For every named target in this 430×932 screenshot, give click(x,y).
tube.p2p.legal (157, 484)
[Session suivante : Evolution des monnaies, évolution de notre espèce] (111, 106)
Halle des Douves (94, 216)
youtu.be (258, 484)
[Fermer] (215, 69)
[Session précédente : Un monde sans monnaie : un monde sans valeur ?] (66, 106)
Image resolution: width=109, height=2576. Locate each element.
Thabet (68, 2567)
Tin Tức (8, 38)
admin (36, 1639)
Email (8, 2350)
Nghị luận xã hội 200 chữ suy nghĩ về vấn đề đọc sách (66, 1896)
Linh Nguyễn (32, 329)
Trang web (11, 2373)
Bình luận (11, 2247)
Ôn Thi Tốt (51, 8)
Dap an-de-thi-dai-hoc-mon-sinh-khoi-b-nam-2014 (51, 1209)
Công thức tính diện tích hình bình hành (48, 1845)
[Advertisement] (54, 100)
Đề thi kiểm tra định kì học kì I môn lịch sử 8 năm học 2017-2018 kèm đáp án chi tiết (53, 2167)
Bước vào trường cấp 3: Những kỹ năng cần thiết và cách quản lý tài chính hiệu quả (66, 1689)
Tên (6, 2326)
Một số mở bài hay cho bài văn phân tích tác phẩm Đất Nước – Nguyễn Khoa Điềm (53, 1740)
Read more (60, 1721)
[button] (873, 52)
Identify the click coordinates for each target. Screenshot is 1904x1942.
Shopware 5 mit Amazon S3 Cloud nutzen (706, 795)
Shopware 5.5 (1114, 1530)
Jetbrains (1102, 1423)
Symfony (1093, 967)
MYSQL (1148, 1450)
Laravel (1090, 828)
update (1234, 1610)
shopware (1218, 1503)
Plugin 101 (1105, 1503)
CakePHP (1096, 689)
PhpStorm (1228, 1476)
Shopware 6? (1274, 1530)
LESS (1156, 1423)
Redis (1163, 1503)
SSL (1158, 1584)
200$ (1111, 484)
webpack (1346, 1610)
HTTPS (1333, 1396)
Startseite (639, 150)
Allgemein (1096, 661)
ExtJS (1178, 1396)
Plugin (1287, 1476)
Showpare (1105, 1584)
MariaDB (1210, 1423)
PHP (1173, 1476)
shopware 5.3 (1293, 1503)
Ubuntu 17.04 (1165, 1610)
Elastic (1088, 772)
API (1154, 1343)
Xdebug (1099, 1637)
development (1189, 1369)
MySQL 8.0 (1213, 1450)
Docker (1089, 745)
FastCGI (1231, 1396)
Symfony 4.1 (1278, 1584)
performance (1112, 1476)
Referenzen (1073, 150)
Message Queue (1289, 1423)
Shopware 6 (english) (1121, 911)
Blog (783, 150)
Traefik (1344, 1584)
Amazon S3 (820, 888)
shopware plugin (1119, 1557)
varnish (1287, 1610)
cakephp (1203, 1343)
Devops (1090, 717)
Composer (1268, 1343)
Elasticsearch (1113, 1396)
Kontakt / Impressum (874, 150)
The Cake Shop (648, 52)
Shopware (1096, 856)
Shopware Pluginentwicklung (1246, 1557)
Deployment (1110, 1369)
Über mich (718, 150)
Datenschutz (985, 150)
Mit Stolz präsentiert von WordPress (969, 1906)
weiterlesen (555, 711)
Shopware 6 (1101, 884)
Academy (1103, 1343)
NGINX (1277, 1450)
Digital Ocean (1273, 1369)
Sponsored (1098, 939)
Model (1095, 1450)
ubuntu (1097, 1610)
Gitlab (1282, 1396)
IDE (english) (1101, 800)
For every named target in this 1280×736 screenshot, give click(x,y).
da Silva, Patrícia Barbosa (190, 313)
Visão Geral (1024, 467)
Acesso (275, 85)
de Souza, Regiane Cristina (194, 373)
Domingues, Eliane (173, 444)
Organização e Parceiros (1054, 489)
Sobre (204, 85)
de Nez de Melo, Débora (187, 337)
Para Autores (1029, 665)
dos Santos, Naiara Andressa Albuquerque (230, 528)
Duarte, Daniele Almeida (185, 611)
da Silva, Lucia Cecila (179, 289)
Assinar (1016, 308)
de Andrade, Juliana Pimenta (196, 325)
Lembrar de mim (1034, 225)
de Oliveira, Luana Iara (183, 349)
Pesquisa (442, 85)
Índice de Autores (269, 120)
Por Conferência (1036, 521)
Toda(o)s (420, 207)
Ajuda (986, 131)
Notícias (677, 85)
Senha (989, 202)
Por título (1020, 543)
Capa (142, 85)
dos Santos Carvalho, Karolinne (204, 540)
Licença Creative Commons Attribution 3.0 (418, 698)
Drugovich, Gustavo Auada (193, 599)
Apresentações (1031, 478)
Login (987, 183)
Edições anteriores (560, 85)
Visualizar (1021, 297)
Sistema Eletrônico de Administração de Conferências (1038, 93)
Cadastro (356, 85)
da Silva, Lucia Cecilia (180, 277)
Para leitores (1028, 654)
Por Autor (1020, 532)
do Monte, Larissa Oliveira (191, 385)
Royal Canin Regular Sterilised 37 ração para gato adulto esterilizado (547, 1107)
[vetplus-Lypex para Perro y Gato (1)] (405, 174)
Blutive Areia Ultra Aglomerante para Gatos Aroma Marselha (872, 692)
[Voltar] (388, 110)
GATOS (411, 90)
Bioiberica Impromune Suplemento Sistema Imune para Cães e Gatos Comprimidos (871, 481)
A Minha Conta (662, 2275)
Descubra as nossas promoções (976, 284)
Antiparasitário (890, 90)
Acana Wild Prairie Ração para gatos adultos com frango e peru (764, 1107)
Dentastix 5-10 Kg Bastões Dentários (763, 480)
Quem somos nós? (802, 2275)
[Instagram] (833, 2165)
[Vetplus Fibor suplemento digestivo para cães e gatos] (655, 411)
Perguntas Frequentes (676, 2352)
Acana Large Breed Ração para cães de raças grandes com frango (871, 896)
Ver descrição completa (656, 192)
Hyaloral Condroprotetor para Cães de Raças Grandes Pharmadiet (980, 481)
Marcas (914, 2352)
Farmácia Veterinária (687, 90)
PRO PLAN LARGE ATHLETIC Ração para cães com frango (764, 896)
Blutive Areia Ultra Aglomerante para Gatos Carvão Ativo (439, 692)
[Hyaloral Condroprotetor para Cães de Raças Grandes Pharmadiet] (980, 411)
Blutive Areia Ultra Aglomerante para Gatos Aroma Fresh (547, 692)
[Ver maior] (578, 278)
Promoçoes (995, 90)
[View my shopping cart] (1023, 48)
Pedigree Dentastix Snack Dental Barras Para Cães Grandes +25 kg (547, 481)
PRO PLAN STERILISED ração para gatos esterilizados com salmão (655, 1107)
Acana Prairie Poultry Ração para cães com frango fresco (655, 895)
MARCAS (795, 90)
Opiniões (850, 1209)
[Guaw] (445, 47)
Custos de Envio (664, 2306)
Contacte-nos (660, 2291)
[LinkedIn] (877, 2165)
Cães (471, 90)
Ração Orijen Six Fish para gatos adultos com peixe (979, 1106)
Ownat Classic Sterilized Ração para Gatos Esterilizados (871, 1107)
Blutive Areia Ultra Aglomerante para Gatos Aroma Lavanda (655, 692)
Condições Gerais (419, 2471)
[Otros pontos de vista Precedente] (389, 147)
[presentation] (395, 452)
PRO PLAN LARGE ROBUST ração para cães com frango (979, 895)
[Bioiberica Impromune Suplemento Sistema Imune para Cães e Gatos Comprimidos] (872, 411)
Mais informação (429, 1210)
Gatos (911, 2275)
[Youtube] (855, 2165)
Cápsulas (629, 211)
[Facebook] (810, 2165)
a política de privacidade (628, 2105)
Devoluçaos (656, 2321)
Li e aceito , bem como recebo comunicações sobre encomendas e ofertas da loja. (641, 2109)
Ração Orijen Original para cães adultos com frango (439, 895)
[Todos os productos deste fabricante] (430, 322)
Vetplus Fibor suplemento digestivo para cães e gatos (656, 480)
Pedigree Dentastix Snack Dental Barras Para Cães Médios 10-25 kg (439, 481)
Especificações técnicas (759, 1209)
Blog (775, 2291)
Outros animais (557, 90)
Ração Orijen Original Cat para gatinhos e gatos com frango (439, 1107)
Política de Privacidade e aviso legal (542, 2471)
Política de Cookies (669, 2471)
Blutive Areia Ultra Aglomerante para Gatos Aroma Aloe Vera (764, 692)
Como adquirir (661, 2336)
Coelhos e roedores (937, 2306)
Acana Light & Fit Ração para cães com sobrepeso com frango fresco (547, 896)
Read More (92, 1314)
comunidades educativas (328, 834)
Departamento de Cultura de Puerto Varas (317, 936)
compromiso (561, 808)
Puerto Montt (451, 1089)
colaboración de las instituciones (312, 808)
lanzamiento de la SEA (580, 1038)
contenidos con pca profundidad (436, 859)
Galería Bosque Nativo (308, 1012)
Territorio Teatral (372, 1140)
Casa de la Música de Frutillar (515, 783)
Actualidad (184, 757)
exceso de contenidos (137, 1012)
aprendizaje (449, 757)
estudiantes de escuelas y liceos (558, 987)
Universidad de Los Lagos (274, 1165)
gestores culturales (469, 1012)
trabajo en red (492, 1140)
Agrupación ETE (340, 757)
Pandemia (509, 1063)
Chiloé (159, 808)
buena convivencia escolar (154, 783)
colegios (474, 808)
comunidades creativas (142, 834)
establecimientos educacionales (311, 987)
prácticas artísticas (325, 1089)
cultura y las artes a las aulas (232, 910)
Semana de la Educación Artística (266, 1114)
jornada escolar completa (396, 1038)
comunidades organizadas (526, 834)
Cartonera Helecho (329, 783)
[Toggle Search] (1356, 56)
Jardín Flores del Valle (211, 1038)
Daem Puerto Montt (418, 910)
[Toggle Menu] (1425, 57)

........

* Exercise goal: Would you retype the lines above from the one with "Mais informação (429, 1210)" down to the one with "trabajo en red (492, 1140)", word for word, both ends included and no other lines?

* Response area:
Mais informação (429, 1210)
Gatos (911, 2275)
[Youtube] (855, 2165)
Cápsulas (629, 211)
[Facebook] (810, 2165)
a política de privacidade (628, 2105)
Devoluçaos (656, 2321)
Li e aceito , bem como recebo comunicações sobre encomendas e ofertas da loja. (641, 2109)
Ração Orijen Original para cães adultos com frango (439, 895)
[Todos os productos deste fabricante] (430, 322)
Vetplus Fibor suplemento digestivo para cães e gatos (656, 480)
Pedigree Dentastix Snack Dental Barras Para Cães Médios 10-25 kg (439, 481)
Especificações técnicas (759, 1209)
Blog (775, 2291)
Outros animais (557, 90)
Ração Orijen Original Cat para gatinhos e gatos com frango (439, 1107)
Política de Privacidade e aviso legal (542, 2471)
Política de Cookies (669, 2471)
Blutive Areia Ultra Aglomerante para Gatos Aroma Aloe Vera (764, 692)
Como adquirir (661, 2336)
Coelhos e roedores (937, 2306)
Acana Light & Fit Ração para cães com sobrepeso com frango fresco (547, 896)
Read More (92, 1314)
comunidades educativas (328, 834)
Departamento de Cultura de Puerto Varas (317, 936)
compromiso (561, 808)
Puerto Montt (451, 1089)
colaboración de las instituciones (312, 808)
lanzamiento de la SEA (580, 1038)
contenidos con pca profundidad (436, 859)
Galería Bosque Nativo (308, 1012)
Territorio Teatral (372, 1140)
Casa de la Música de Frutillar (515, 783)
Actualidad (184, 757)
exceso de contenidos (137, 1012)
aprendizaje (449, 757)
estudiantes de escuelas y liceos (558, 987)
Universidad de Los Lagos (274, 1165)
gestores culturales (469, 1012)
trabajo en red (492, 1140)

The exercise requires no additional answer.